In a separate phase 2 “IMvigor210 Cohort 2” clinical study, the treatment also showed an objective response rate of 16 percent in patients with locally advanced and metastatic urinary tract carcinoma who have failed platinum-based chemotherapy regardless of PD-L1 expression rate.

The company also confirmed that 6 percent of those that showed objective response to the treatment had a complete response. The mOS and 12-month survival rate were 7.9 months and 37 percent regardless of the PD-L1 incidence.

"The expanded reimbursement for Tecentriq is very significant in that it has greatly improved the therapeutic accessibility for NSCLC and urothelial carcinoma alienated from the opportunity to treat the disease despite the proven clinical efficacy," Roche Korea CEO Nic Horridge said.

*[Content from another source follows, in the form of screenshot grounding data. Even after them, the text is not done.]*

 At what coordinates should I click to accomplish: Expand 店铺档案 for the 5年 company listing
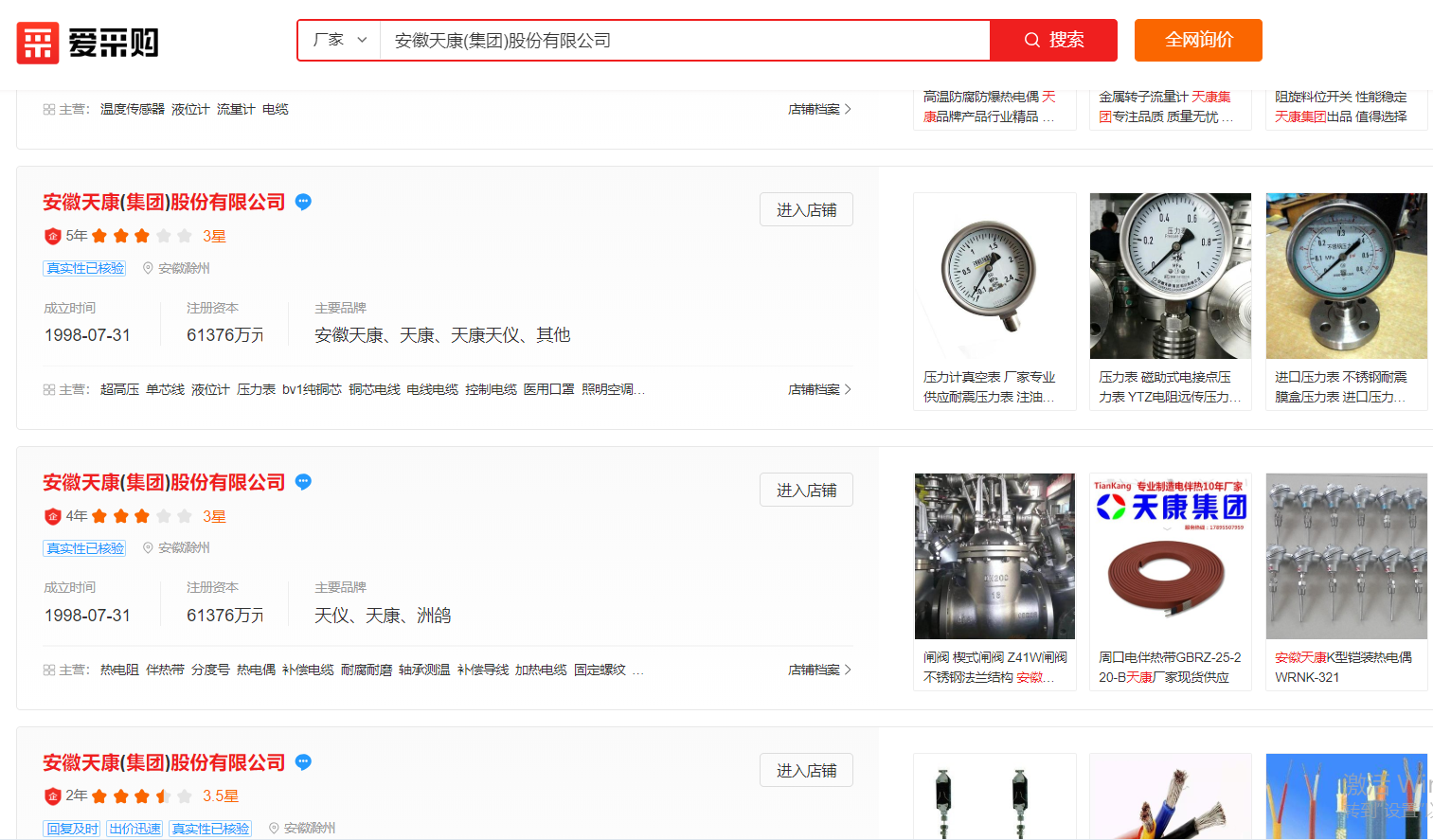tap(819, 389)
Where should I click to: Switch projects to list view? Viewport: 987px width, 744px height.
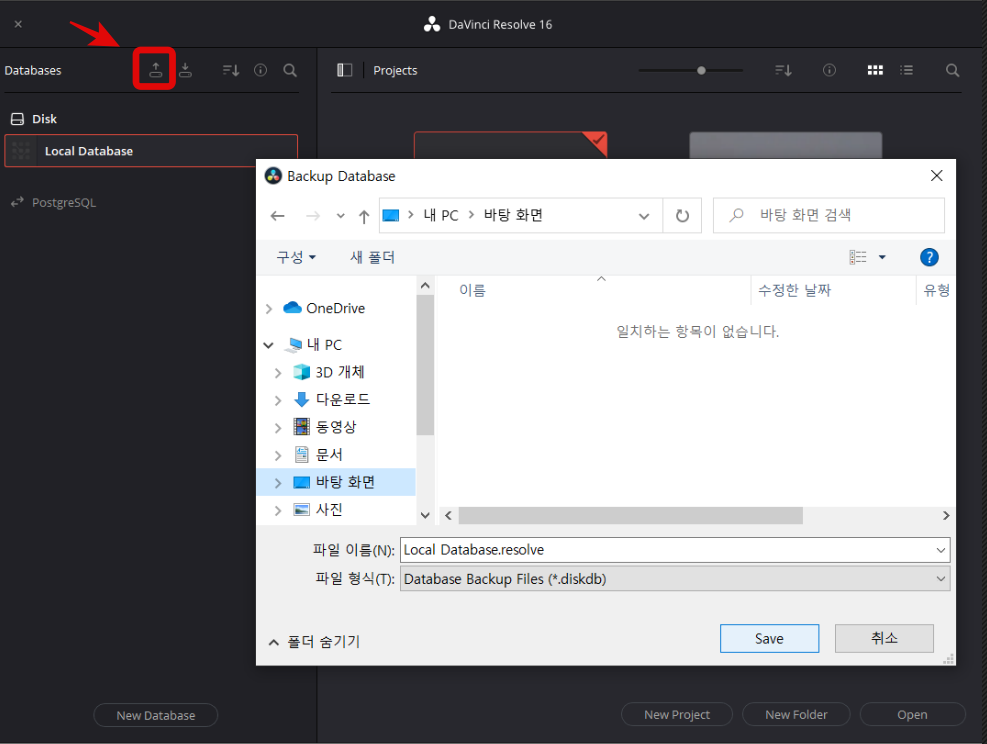click(x=906, y=70)
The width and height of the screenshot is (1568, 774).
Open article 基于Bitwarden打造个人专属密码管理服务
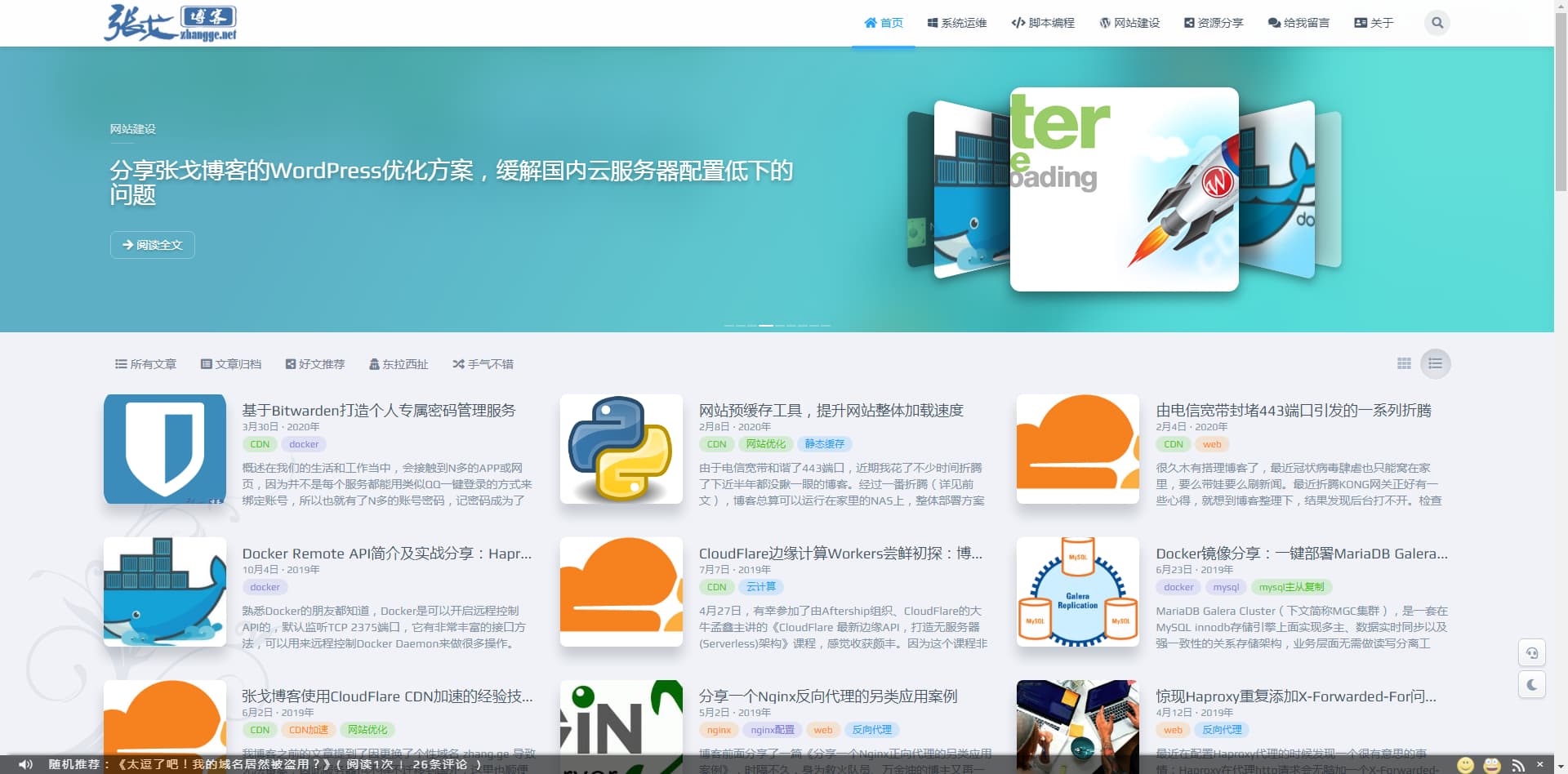[378, 410]
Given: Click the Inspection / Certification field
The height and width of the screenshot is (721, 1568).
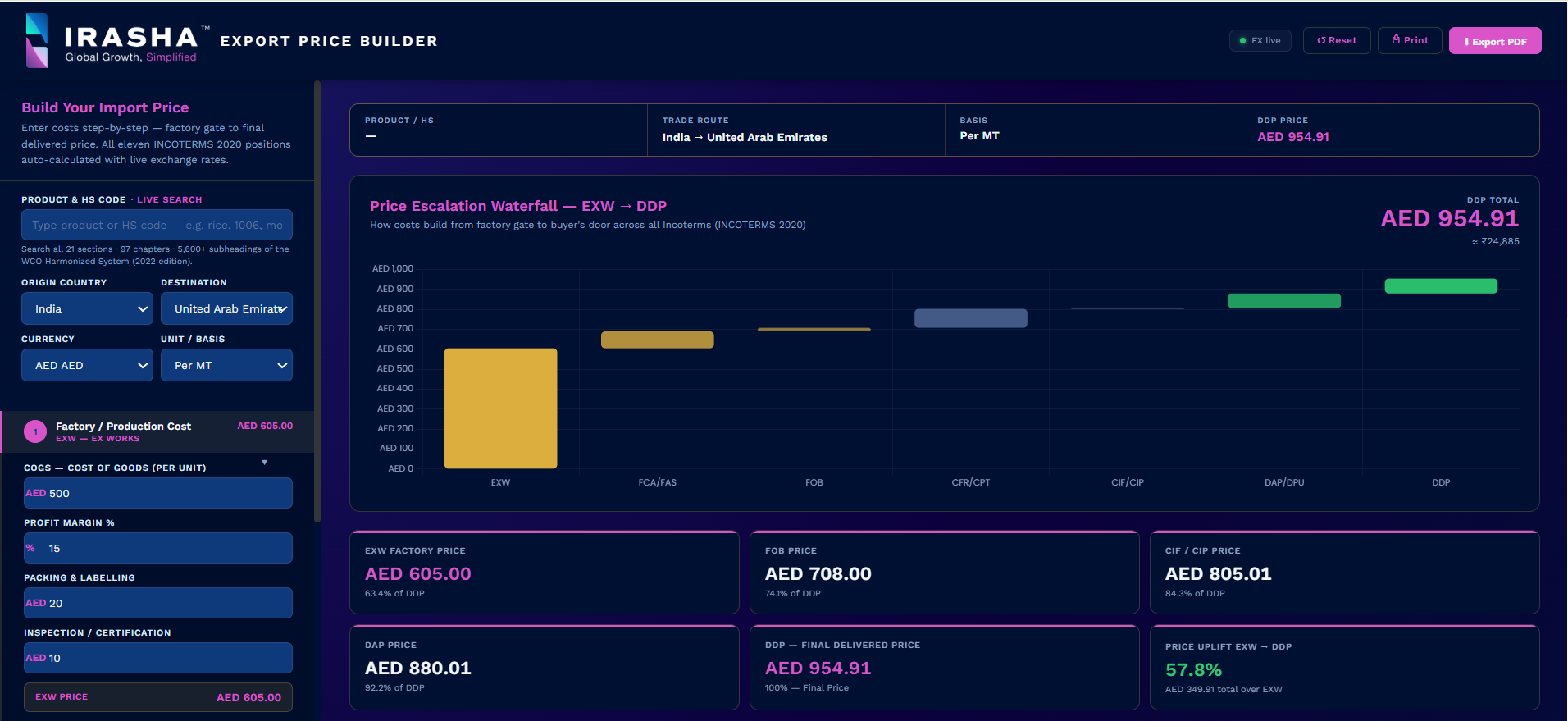Looking at the screenshot, I should click(x=157, y=658).

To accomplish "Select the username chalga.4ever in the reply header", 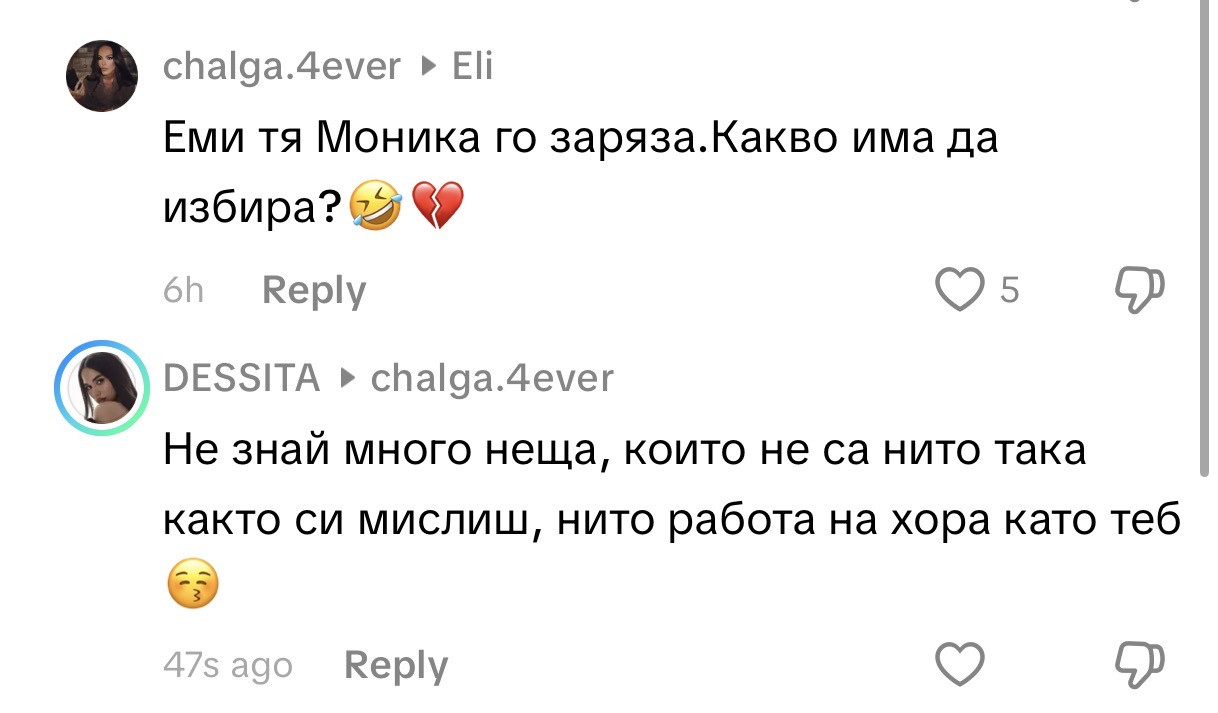I will (x=492, y=378).
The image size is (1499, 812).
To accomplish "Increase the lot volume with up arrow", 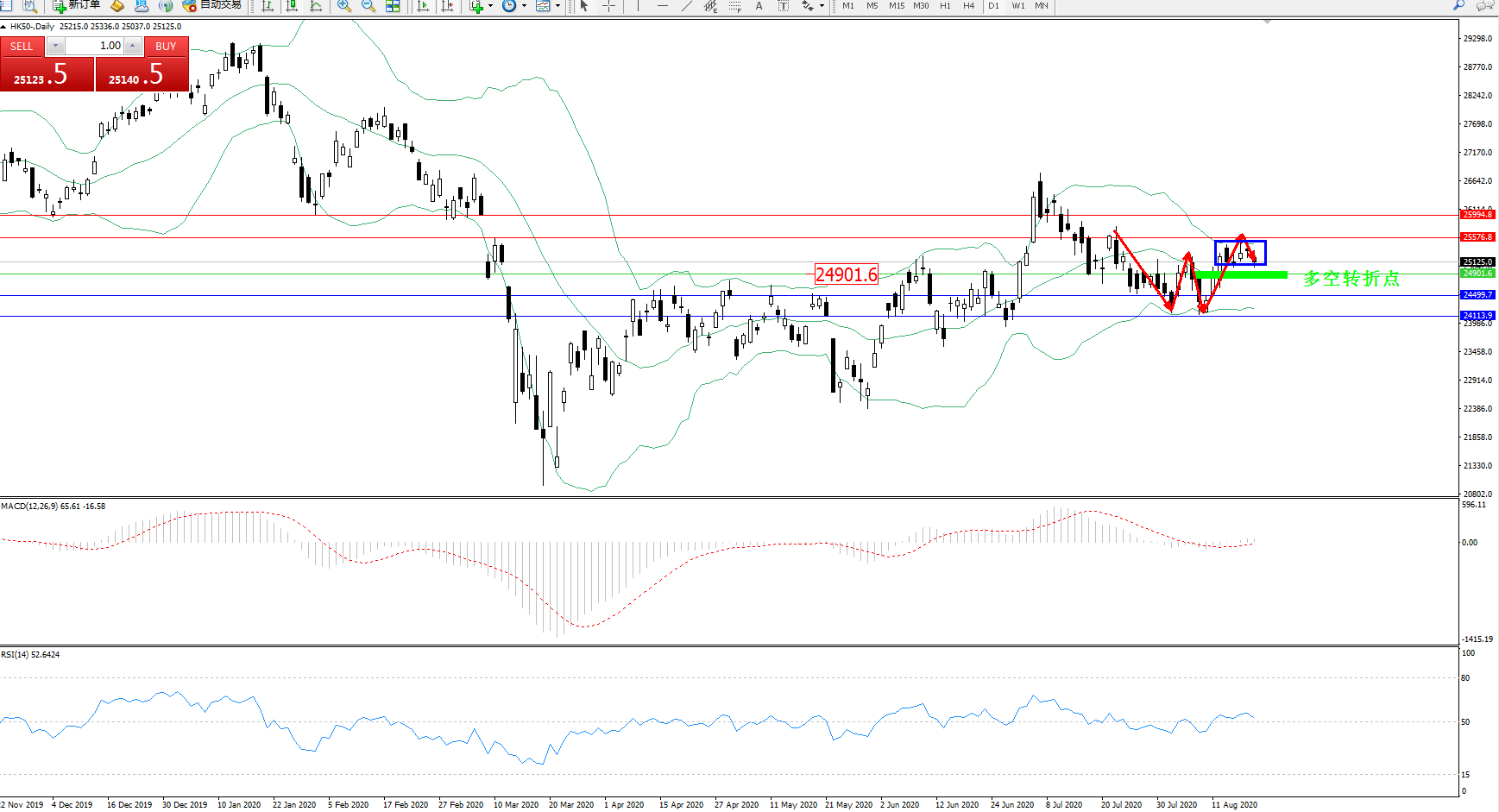I will click(x=133, y=46).
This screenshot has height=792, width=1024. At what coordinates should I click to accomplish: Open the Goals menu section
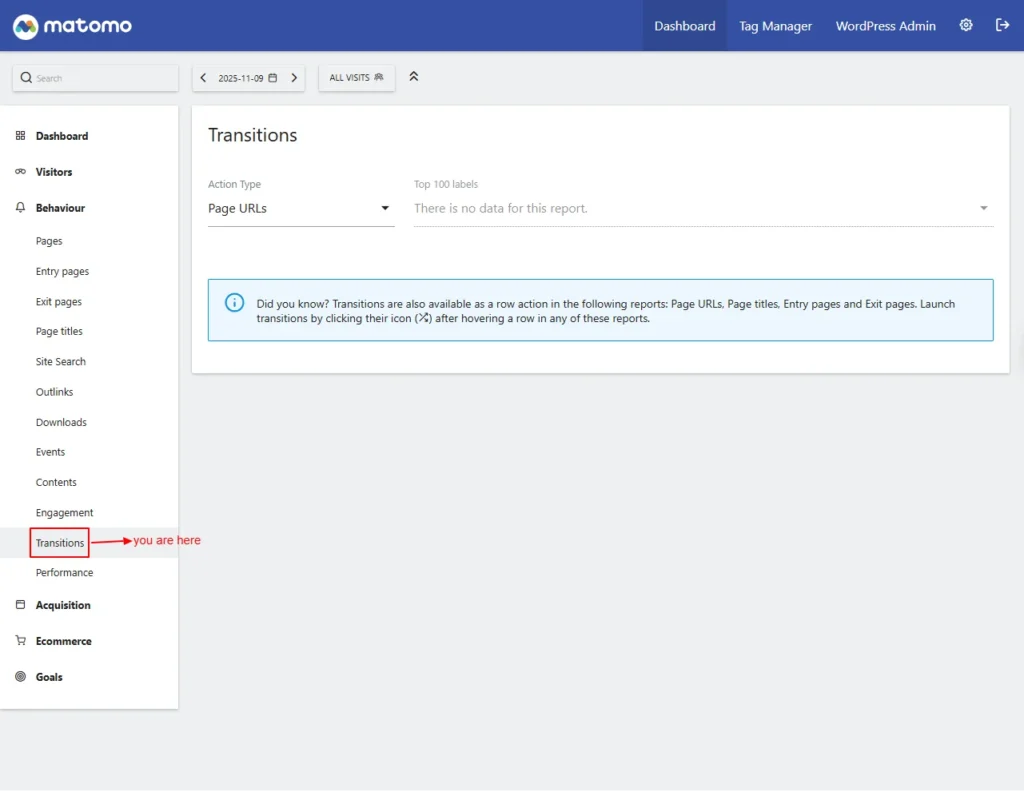49,677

Asan Medical Center Professor Kim Sang-we also said, "Although many NSCLC patients in clinical trials have demonstrated clinical efficacy regardless of PD-L1 expression, they had to discontinue the immunotherapy as they did not meet the PD-L1 requirement for reimbursement."

The expansion of the Tecentriq insurance benefit will provide meaningful momentum, which, in turn, will significantly improve patients' access to immunotherapy, he added.